Good faith conversations with leaders and end users regarding their requests for AI tools are critical to building trust and goodwill. At the same time, CISOs must address legitimate security concerns and the potential consequences of risky AI behavior. Security leaders should think of themselves as accountants explaining how best to work within the tax code rather than viewing IRS auditors as enforcers who don’t care about anything outside of compliance. Whether it’s putting in place the right security settings for the desired AI tool or looking for viable alternatives, the most successful CISOs strive to help employees maximize their productivity.
Fully understanding and addressing AI tool risks requires comprehensive and robust SaaS security posture management (SSPM) solution. SSPM gives security and risk practitioners the insight and visibility they need to navigate the ever-changing state of SaaS risk.

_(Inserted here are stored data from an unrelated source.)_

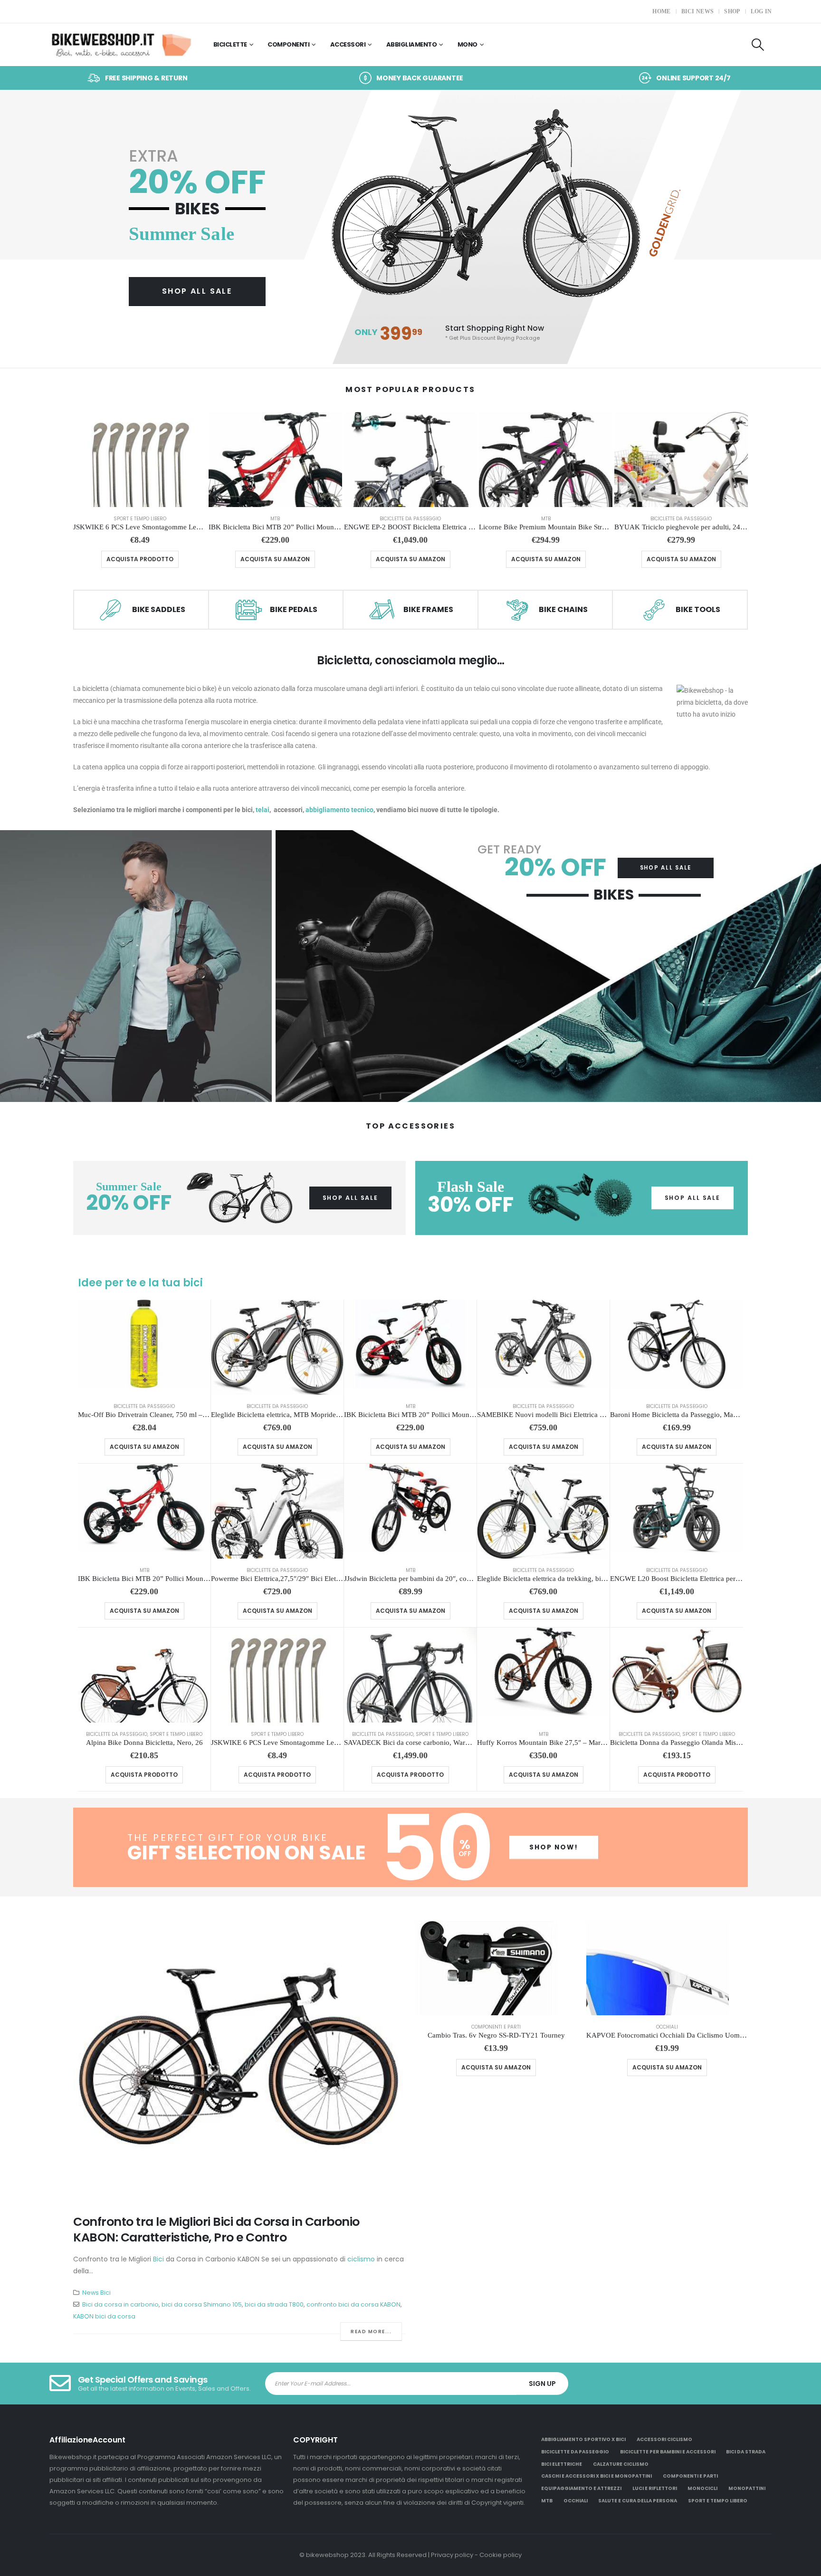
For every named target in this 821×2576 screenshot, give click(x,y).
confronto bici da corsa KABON (353, 2304)
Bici (158, 2259)
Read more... (371, 2331)
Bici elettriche (561, 2464)
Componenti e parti (496, 2026)
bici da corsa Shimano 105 (202, 2304)
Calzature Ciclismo (621, 2464)
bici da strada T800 (274, 2304)
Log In (761, 11)
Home (661, 11)
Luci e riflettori (654, 2488)
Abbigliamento (411, 44)
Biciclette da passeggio (410, 518)
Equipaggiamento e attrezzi (581, 2488)
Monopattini (746, 2488)
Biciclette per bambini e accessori (668, 2451)
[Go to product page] (140, 459)
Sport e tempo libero (140, 518)
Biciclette (230, 44)
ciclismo (361, 2259)
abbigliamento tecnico (339, 810)
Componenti (288, 44)
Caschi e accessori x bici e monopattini (596, 2476)
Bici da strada (745, 2451)
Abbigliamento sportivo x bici (583, 2439)
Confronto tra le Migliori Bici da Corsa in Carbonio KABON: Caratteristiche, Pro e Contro (216, 2229)
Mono (467, 44)
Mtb (275, 518)
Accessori (348, 44)
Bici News (697, 11)
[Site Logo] (120, 44)
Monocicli (702, 2488)
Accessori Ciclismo (664, 2439)
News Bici (96, 2293)
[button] (757, 44)
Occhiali (667, 2026)
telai (262, 810)
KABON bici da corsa (104, 2316)
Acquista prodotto (139, 559)
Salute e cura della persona (637, 2500)
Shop (732, 11)
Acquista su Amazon (275, 559)
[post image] (239, 2060)
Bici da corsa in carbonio (120, 2304)
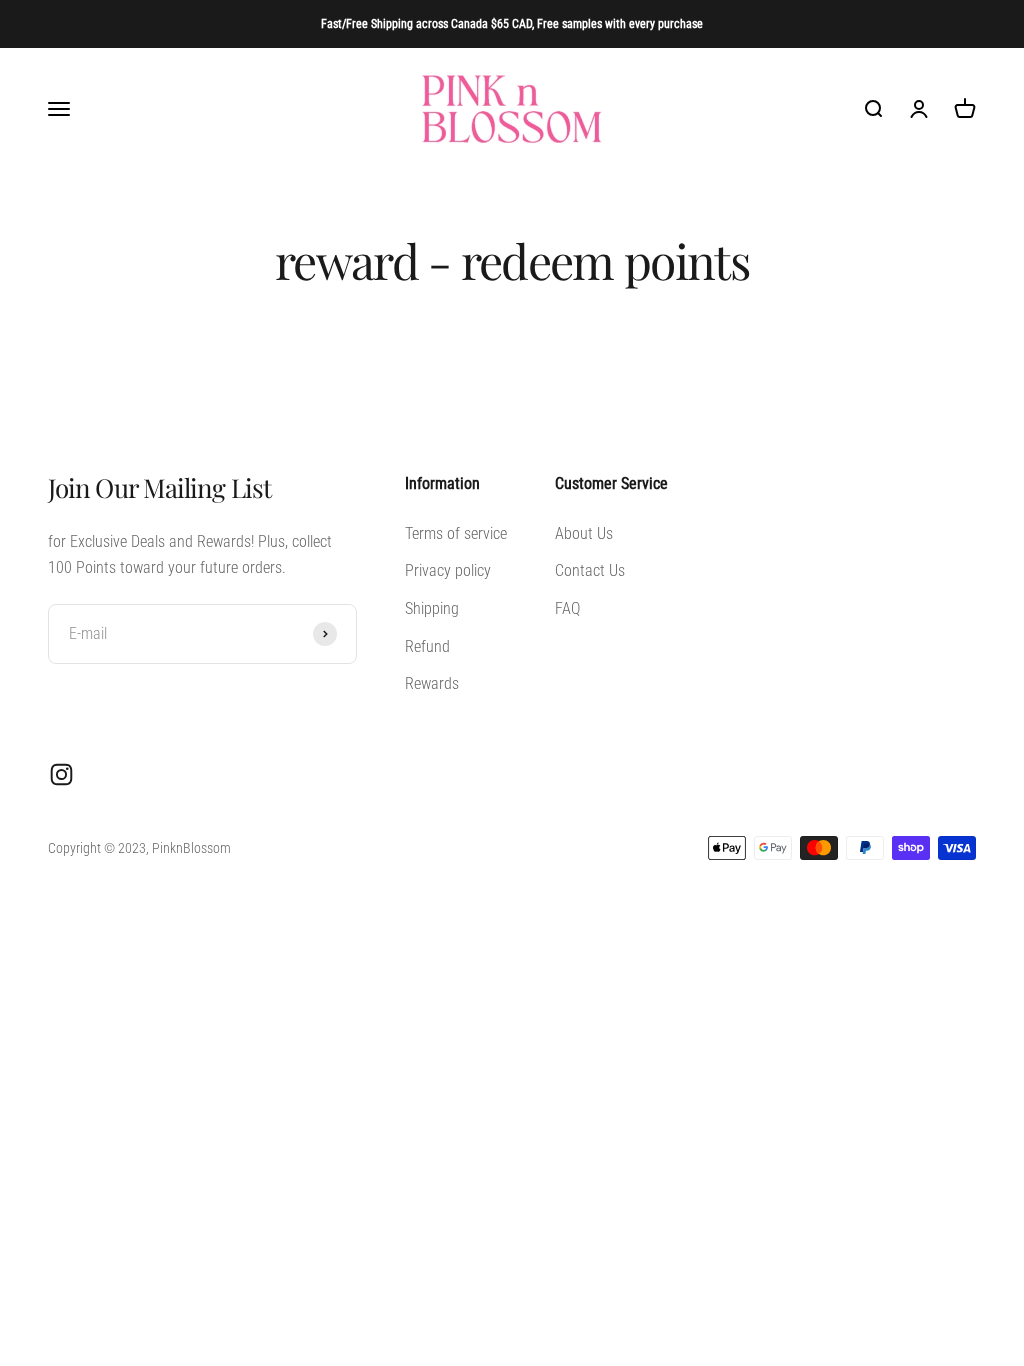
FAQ (567, 608)
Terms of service (456, 533)
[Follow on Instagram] (61, 774)
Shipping (432, 608)
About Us (584, 533)
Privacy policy (448, 570)
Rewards (432, 683)
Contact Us (590, 570)
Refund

To increase authentication strength, security teams can use SSPM to deploy MFA across SaaS applications in an estate and monitor configuration deviations. SSPM enables security teams and SaaS application owners to implement best practices without learning the ins and outs of every SaaS application setup and AI tool.
The ability to inventory unapproved and approved AI tools connected to the SaaS ecosystem will reveal the most pressing risks to investigate. Continuous monitoring automatically notifies the security and risk team when a new AI connection is established. This visibility plays a critical role in reducing the attack surface and taking action when unsanctioned, insecure, and/or above permission AI tools appear in the SaaS ecosystem.
The reliance on AI tools will almost certainly continue to spread rapidly. An outright ban is never easy. Instead, it’s a pragmatic mix of security leaders who share their colleagues’ goal of increasing productivity and reducing repetitive tasks the right SSPM solution is the best approach to drastically reduce SaaS data exposure or breach risk.